I deleted Facebook, Instagram and Twitter from my phone recently.

I also decided to spend only 5-10 minutes checking FB and Twitter daily, from my laptop.

I cut each blogging anchor to social media for a few reasons. Realizing how much time I wasted scanning social media sites on my phone goaded me to delete each app. But paying close attention to how I worked social media through my laptop revealed how each site formed an anchor holding back my blogging campaign.

 

I intend to scan each site for a few moments daily in order to:

 

  • check DMs
  • check messages
  • read and reply to FB comments
  • read and reply to text-only Twitter @replies

to build bonds with readers. But beyond 10 collective minutes of scanning, social media marketing plays a small role in the effectiveness of my blogging campaign. Scrolling through my main streams wastes my time.

Scanning Twitter lists and Facebook Groups largely wastes my time. Why? Mark Z. owns Facebook. Jack D. owns Twitter.
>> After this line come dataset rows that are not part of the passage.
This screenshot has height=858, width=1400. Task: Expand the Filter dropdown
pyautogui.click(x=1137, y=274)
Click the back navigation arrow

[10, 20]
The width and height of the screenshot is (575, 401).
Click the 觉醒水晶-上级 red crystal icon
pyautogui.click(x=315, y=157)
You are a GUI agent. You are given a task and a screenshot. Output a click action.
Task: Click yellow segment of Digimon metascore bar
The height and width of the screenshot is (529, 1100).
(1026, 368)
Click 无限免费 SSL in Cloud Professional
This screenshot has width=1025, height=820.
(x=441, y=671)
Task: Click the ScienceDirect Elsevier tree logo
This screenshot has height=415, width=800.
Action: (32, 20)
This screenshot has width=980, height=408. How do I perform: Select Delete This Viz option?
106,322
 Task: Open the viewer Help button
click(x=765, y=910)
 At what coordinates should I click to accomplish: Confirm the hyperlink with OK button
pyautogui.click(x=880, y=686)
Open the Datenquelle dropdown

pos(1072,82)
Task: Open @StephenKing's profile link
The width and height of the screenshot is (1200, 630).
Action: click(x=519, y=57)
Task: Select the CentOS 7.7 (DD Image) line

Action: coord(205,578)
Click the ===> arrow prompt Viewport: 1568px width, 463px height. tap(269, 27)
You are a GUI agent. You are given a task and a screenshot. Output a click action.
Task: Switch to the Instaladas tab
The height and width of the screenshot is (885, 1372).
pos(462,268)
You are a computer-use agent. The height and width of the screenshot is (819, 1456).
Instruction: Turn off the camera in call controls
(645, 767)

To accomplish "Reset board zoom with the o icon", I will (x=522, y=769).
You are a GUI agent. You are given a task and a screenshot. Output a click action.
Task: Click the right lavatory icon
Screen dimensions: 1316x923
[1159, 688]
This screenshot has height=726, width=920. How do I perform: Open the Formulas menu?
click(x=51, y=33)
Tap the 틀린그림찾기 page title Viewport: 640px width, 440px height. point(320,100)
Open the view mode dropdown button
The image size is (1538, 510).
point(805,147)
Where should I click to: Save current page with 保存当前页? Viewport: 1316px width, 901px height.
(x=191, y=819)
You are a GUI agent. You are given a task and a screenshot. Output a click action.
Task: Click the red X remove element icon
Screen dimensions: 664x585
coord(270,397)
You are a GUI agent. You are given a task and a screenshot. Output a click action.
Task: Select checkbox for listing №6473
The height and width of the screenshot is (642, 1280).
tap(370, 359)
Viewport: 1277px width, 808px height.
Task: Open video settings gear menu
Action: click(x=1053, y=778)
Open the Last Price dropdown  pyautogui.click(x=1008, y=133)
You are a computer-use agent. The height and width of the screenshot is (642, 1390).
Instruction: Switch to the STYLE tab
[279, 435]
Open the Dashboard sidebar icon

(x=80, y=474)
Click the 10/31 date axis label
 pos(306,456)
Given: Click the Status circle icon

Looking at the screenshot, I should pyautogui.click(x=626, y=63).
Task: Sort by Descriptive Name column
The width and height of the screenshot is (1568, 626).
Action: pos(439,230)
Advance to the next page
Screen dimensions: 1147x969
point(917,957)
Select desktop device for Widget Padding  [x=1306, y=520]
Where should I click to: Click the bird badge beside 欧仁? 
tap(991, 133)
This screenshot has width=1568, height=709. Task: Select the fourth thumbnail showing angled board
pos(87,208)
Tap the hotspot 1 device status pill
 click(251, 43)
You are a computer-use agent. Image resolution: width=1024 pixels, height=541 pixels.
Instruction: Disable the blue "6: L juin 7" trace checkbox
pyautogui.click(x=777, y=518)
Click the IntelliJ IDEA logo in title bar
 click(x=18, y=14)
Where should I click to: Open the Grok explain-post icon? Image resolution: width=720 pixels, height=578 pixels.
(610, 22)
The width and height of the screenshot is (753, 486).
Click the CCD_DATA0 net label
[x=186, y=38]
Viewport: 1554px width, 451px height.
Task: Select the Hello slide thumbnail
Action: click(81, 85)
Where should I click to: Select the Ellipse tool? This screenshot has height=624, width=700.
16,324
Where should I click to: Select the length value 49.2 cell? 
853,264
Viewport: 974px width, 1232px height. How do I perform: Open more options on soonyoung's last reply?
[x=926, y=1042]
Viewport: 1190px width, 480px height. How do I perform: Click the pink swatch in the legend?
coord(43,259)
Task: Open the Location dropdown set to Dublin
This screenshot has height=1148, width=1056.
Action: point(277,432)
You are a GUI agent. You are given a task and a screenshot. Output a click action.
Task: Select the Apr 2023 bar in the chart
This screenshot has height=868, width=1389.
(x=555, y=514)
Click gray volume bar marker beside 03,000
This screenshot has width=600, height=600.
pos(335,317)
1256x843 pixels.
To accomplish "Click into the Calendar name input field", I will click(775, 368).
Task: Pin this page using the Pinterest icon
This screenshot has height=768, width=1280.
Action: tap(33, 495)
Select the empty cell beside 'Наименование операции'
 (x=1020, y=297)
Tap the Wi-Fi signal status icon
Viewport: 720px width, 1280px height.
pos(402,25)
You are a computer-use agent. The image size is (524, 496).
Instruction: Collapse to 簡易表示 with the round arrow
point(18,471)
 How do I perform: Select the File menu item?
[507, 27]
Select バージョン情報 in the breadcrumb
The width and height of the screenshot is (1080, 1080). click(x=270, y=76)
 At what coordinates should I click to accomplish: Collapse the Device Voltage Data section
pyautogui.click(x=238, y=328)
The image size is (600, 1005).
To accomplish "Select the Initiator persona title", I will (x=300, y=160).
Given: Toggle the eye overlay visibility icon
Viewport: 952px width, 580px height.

I appreciate each site but care not to build their social media empires over building my blogging empire at Blogging From Paradise.

Every:

  • comment
  • @reply
  • Message
  • Direct Message
  • tweet
  • Facebook status update

helps me and my social media followers a little bit but adds one more brick to the empires these social media titans built. Each owns everything I do on social media.

 

I own nothing I do on social media.

 

I applaud each entrepreneur. I admire their vision. I appreciate their creativity. But I also know this basic law of life: where your attention and energy goes, grows. Give attention and energy to your blog. Observe your blog grow quickly.

Give your attention and energy to social media marketing. Observe your Twitter and Facebook accounts grow quickly and watch your blog grow slowly. Why grow what I own slowly why I grow what they own quickly?

Social media marketing and mindlessly checking your phone tend to be two blogging anchors holding back your success. Every second, minute then hour spent scanning your phone is one second, minute or hour you could spend writing and publishing your next blog post.

Engaging readers through Facebook and Twitter for a few moments daily makes sense but spending hours on social media sites holds back your blogging growth. No blogger has mastered the skill of being in two places at once or of giving their attention and energy to two ventures simultaneously.

I shared recently how I have published 4,014 blog posts on Blogging From Paradise. Identifying and cutting anchors swiftly helped me publish a fairly high number of blog posts.

 

Common anchors holding back your blogging growth

 

  • spending hours daily scanning your phone
  • Checking your email 20 or more times daily
  • spending hours daily on Twitter and Facebook
  • spending hours daily reading and replying to niche specific forum posts
  • networking in circles of struggling bloggers
  • networking in circles of beginner bloggers

Picture a 20 ton anchor holding a massive ship in place. Engaging in each anchoring activity holds your blog traffic and profits in place, too.

 

Cut your blogging anchors to experience increased blogging growth.

 

Delete social media apps from your phone. Record videos with your laptop or via a camera not embedded on your phone. Set up blockers preventing you from checking email or social media obsessively. Network only with successful, prospering, professional bloggers who teach you how to free yourself through blogging.

Look in the blogging mirror. Evidence of anchors reflects itself through stalled traffic, non-existent profits and a general feeling of heaviness.

Cutting anchors instills creativity, generosity and a general feeling of calmness in you, allowing you and your blog to move forward swiftly toward greater online success.